Cellist Cole Randolph (center) performs with the Detroit Symphony Orchestra, October 16, 2021. Randolph, an African American Fellow with the orchestra in 2020 who later won an audition to join as a full-time member, is among the musicians quoted in the article. Photo: Sarah Smarch/Detroit Symphony Orchestra

“Over the past 20 years, the Dallas Symphony Orchestra has employed three Black musicians full time, but none now,” writes Tim Diovanni in Thursday’s (5/5) Dallas Morning News. “It has four Latino musicians.

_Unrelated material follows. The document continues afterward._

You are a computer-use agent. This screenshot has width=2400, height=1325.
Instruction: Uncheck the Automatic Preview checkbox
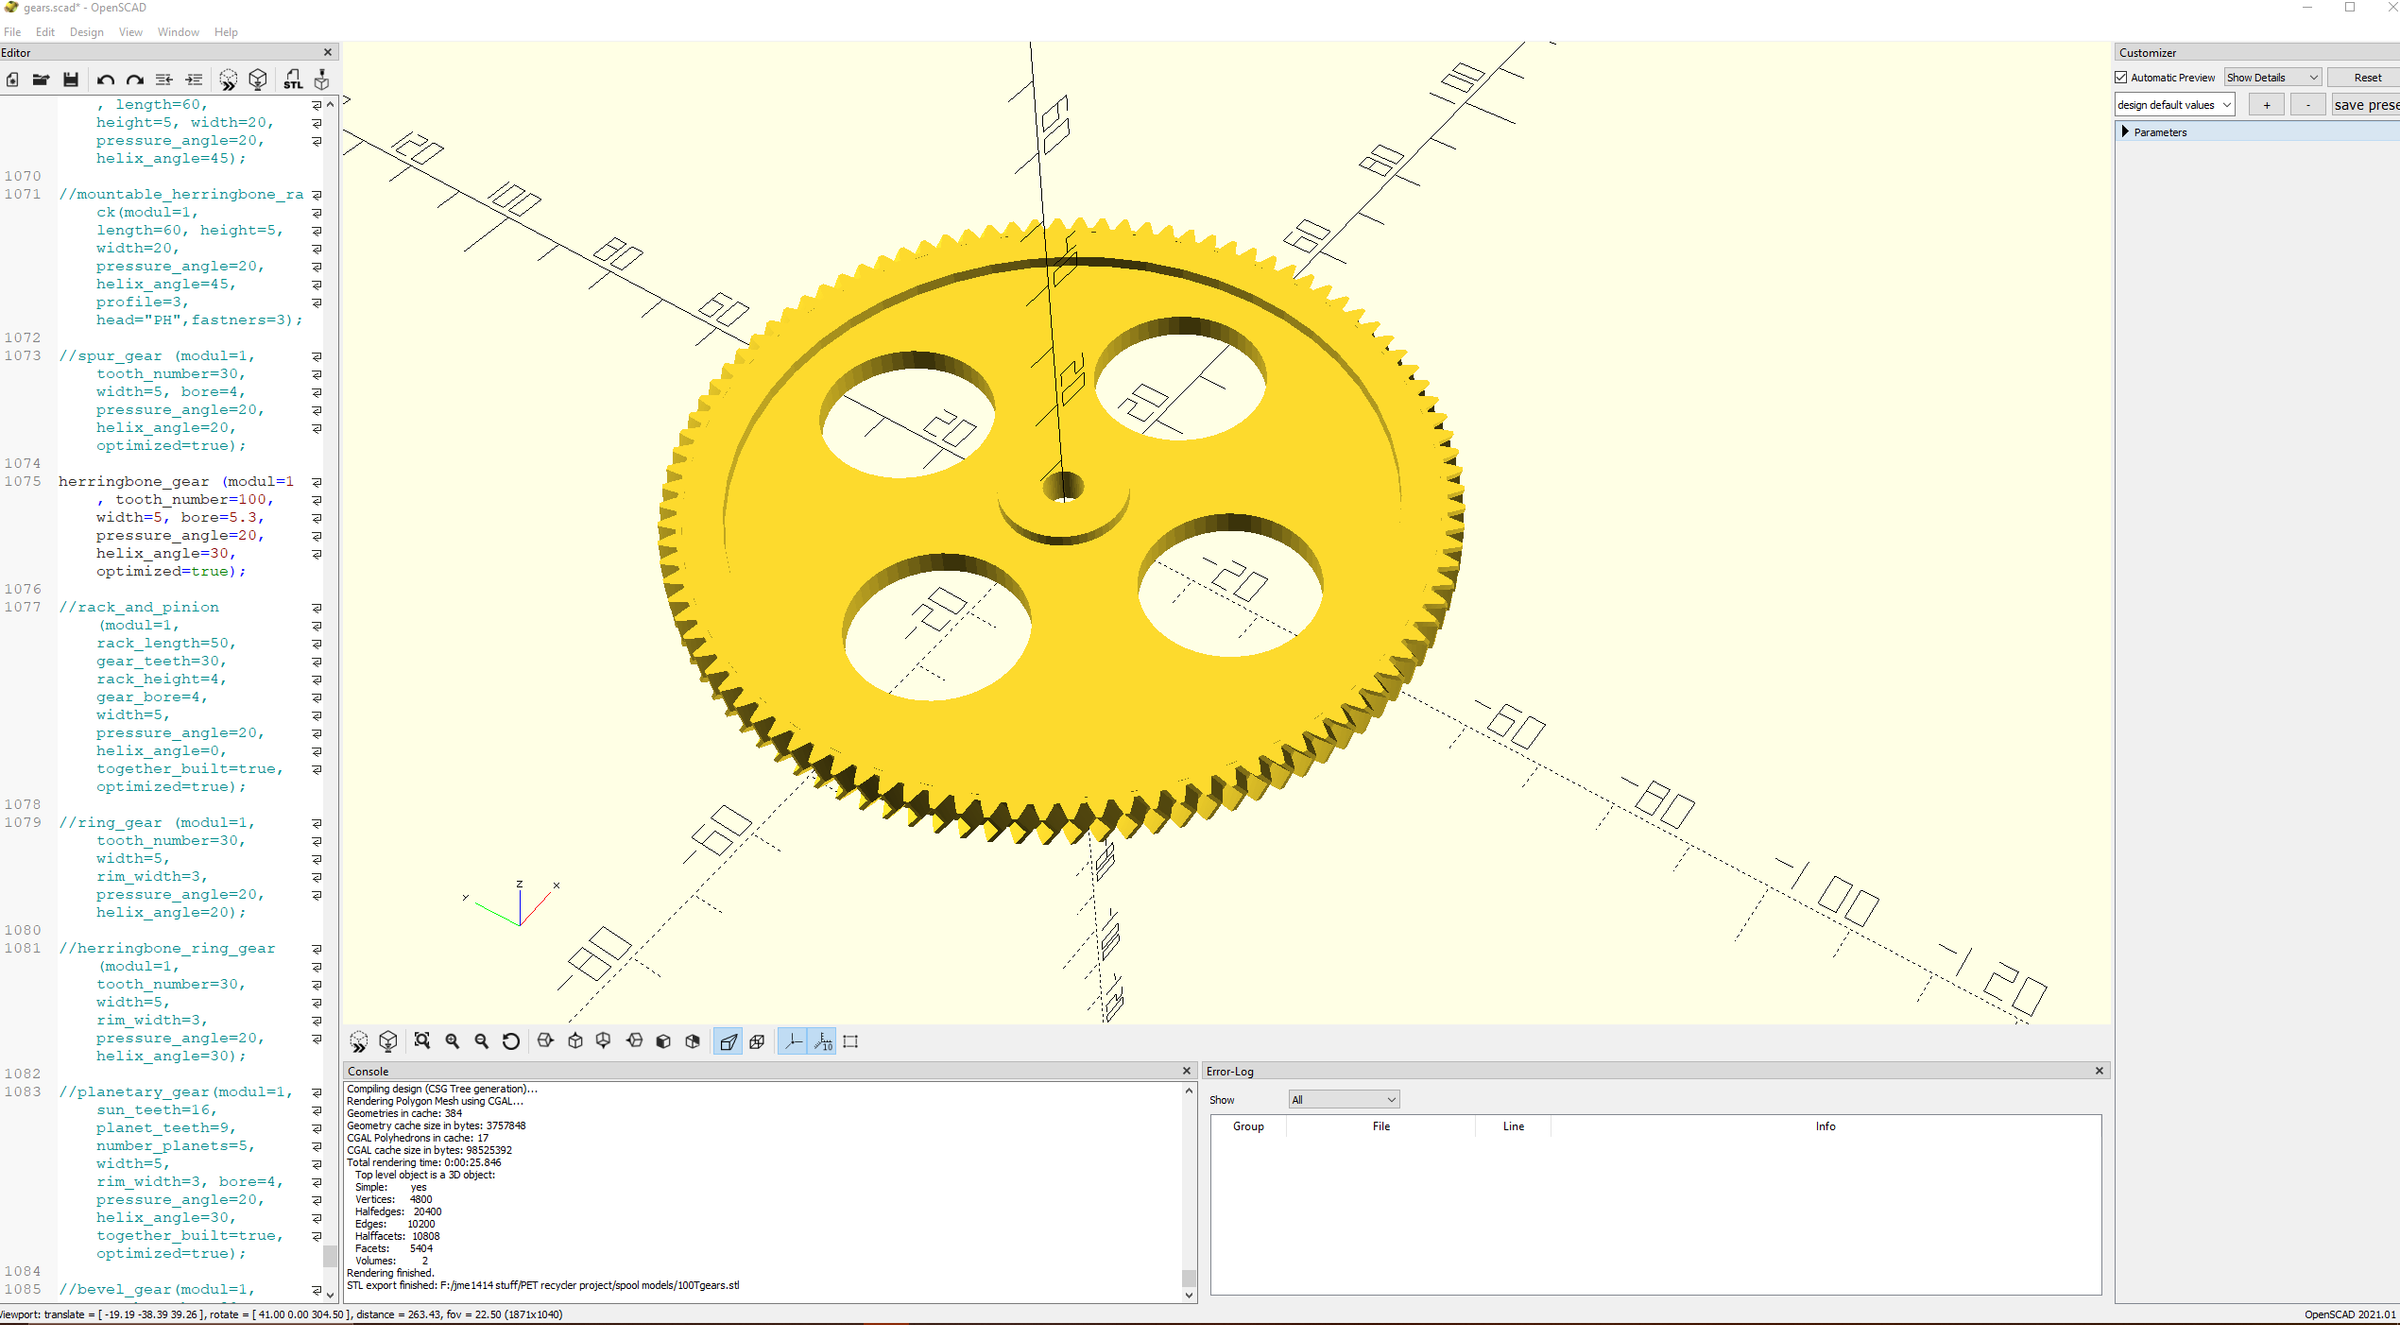(x=2121, y=77)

The situation is not much different at the Fort Worth Symphony Orchestra, which has one Latino musician and two Black musicians…. After the murder of George Floyd by a police officer in 2020, U.S. orchestras responded to calls for action by featuring more composers of color and bringing in more diverse guest conductors and soloists than ever. But two years later, ‘far too little has been done’ to change how orchestras hire and keep their musicians, says the Black Orchestral Network, which was launched this week by Black musicians from more than 40 orchestras. Orchestras agree they need to better reflect the communities they serve so that more audiences—especially those historically underrepresented in concert halls…. They see this as vital to staying relevant in an increasingly diversifying nation…. Caen Thomason-Redus, vice president of inclusion and learning at the League of American Orchestras, underscores the need for change. ‘We should not persist as racially non-diverse organizations,’ he says. ‘That’s not heathy.’ ” The article includes data from two League of American Orchestras reports: Racial/Ethnic and Gender Diversity in the Orchestra Field and Forty Years of Fellowships: A Study of Orchestras’ Efforts to Include African American and Latino Musicians.